Insights

The Dark Side of TDS Deploy Items Changed After (IncludeItemsChangedAfter)

Or, why your build might be broken.

TDS settings support functionality that exclude items from deployment if they are “stale”. Depending on how far in the past your team has this value set to, in some cases it can be very likely that you created items long enough ago that TDS will not deploy them.

<IncludeItemsChangedAfter>$([System.DateTime]::Now.AddDays(-120).ToString("yyyy-MM-dd"))</IncludeItemsChangedAfter>

One major problem with this is that it can break your build because of orphaned items (items without parents — Bruce Wayne items). For example, if a template doesn’t get deployed but the standard values of that template do get deployed, TDS will conk out. In your build log it will mention that the parent item has not been deployed because it’s not a deployable item. You'll get an error message like this:

[13:52:04][Step 1/1] Skipped deployment of /sitecore/templates/user defined/template name because it is not a deployable item.
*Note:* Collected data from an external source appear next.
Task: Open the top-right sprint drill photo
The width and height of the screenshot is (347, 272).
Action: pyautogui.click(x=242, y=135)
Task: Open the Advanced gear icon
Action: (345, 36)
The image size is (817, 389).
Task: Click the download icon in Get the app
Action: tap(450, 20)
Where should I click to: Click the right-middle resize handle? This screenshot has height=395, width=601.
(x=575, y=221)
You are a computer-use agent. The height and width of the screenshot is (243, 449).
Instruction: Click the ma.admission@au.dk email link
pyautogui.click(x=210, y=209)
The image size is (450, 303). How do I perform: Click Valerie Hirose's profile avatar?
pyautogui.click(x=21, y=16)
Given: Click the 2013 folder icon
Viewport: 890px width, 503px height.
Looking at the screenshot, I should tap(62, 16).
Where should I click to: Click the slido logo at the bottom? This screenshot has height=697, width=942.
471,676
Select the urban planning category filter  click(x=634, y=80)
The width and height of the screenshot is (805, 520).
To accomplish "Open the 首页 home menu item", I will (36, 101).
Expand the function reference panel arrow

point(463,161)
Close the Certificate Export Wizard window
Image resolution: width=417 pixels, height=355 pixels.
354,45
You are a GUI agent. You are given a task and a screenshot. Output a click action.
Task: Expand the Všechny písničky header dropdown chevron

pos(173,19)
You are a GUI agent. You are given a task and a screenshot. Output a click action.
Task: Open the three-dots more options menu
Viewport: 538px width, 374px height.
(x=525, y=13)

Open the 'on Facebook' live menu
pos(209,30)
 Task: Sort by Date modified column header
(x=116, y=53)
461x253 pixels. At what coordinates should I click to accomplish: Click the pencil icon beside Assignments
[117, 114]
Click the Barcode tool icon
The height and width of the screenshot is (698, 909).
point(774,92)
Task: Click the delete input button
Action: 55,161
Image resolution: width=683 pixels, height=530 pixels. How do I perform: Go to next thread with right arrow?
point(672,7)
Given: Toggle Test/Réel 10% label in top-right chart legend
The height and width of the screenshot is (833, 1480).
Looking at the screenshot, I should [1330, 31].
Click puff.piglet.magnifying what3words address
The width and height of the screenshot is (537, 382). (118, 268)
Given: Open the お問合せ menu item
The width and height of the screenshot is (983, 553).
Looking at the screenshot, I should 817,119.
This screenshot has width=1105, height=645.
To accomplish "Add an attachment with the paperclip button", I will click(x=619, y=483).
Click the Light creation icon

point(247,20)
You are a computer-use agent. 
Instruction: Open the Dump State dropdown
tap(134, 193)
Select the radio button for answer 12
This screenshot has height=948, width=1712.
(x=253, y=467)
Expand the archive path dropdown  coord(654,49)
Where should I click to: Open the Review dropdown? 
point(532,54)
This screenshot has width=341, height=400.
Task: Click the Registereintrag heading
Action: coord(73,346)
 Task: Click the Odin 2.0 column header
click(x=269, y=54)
[13:52:04][Step 1/1] sitecore\templates\User Defined\Template Name\__Standard Values.item(1-2): TDSError error TDS0005: Deploy of /sitecore/templates/user defined/template name/__standard values failed. Reason: Exception of type 'Sitecore.Data.Serialization.Exceptions.ParentItemNotFoundException' was thrown. [D:\sitecore-trunk-alt\TDS.Project\TDS.Project.scproj]

You might be thinking that the solution is simple:

  1. Allow for older items to be deployed. Yes, but then you run the risk of deploying old items that shouldn’t be deployed. Proceed with caution.

  2. Just update the “Updated” date field on the items in question. Sure. Unless you have hundreds or thousands of items, or items with multiple versions and languages. Database context matters too. It’s worth being mindful about. This becomes particularly relevant when you’re actually making the updates. You may think you’re updating the field successfully when in fact you may not be.

For this case we decided to update the dates programatically. However, the code didn’t execute as straightforwardly as expected. One example is that the field name for “Updated” is actually “__Updated” (which can be determined by opening up the item in a text editor), despite the field name being displayed as “Updated” in the content editor.

Once you’ve made the changes, your TDS sync window may not pick them up. If so, you will have to change your local TDS options for the sync window not to ignore changes to fields such as the Updated date. At that point you should be able to actually sync the changes.